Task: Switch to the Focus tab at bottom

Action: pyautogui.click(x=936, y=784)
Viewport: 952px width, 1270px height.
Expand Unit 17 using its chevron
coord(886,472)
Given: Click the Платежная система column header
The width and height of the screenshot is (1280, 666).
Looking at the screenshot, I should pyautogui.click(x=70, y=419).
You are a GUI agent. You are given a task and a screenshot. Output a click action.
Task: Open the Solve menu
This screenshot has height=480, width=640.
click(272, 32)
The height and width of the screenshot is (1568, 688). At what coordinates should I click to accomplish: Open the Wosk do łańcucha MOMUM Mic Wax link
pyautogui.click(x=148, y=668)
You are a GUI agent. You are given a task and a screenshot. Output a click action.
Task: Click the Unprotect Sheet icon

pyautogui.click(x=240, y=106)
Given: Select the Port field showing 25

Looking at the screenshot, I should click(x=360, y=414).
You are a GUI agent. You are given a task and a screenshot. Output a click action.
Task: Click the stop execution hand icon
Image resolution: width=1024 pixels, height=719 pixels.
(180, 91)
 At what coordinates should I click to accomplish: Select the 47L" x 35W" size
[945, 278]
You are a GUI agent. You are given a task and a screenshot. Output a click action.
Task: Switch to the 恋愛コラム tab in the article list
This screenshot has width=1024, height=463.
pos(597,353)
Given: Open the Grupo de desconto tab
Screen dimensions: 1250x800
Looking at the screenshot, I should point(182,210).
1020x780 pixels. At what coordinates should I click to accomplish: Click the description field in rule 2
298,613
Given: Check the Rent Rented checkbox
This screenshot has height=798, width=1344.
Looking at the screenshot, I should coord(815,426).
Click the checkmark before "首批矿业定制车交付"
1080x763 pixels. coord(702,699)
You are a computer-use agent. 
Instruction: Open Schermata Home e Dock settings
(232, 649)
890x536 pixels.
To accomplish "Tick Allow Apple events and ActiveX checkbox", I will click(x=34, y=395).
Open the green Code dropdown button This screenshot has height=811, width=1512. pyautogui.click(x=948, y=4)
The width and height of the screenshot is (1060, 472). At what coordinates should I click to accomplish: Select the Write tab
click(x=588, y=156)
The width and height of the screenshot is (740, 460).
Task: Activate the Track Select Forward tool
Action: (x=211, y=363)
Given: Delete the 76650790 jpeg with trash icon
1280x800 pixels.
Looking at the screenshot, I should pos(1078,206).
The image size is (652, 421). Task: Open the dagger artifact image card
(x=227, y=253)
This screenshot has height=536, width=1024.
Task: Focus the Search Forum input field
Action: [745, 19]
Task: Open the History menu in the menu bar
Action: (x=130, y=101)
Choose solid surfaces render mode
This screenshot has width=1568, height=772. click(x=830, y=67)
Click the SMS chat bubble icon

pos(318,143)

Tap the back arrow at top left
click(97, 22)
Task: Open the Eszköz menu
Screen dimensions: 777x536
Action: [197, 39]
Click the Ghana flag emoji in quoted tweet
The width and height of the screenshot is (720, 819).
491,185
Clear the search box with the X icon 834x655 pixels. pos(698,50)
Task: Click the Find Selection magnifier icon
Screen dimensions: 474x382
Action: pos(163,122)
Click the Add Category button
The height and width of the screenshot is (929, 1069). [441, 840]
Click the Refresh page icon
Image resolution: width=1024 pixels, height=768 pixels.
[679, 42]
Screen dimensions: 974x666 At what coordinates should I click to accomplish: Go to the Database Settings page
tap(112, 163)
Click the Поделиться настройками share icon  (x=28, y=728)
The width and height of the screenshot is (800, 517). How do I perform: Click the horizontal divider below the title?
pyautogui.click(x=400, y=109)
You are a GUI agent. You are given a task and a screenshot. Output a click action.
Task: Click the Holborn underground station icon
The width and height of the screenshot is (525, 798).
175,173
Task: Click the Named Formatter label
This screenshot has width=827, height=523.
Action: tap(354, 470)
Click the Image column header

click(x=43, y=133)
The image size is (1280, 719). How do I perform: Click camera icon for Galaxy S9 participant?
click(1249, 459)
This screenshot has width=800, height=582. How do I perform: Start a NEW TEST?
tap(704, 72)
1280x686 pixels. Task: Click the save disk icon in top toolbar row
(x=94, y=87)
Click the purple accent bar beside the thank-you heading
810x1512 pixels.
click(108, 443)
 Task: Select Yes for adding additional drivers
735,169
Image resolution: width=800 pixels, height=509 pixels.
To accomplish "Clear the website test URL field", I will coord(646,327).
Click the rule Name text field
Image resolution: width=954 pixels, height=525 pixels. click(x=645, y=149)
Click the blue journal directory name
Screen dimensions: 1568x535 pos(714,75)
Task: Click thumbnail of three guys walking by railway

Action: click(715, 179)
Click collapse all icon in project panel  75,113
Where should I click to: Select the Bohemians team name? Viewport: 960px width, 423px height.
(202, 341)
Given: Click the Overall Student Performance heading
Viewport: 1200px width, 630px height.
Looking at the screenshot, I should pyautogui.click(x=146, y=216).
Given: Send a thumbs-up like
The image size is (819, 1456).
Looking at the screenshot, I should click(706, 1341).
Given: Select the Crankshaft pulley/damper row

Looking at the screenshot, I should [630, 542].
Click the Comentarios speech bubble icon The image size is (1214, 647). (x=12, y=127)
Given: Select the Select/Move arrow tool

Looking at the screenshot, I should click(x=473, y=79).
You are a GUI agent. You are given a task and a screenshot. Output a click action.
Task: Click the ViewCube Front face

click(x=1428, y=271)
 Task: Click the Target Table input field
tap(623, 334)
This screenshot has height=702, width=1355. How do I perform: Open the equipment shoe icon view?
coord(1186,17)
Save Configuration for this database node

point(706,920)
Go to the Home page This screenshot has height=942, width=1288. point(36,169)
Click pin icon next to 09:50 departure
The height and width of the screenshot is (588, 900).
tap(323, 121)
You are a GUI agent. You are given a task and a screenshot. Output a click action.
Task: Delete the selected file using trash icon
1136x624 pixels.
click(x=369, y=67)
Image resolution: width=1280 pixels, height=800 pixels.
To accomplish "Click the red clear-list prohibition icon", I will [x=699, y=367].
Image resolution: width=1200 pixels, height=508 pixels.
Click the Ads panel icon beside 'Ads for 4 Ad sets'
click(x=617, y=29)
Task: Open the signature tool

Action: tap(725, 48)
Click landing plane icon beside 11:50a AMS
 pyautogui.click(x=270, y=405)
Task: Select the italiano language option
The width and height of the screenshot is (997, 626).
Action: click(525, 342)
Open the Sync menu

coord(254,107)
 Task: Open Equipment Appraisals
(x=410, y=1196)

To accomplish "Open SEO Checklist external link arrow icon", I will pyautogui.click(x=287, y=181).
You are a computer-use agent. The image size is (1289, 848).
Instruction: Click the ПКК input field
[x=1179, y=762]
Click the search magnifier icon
====
• Assignment: The answer must consist of every line from the listing above that includes the word "with".

• Result:
Given: Delete the 76650790 jpeg with trash icon
Clear the search box with the X icon 834x655 pixels. pos(698,50)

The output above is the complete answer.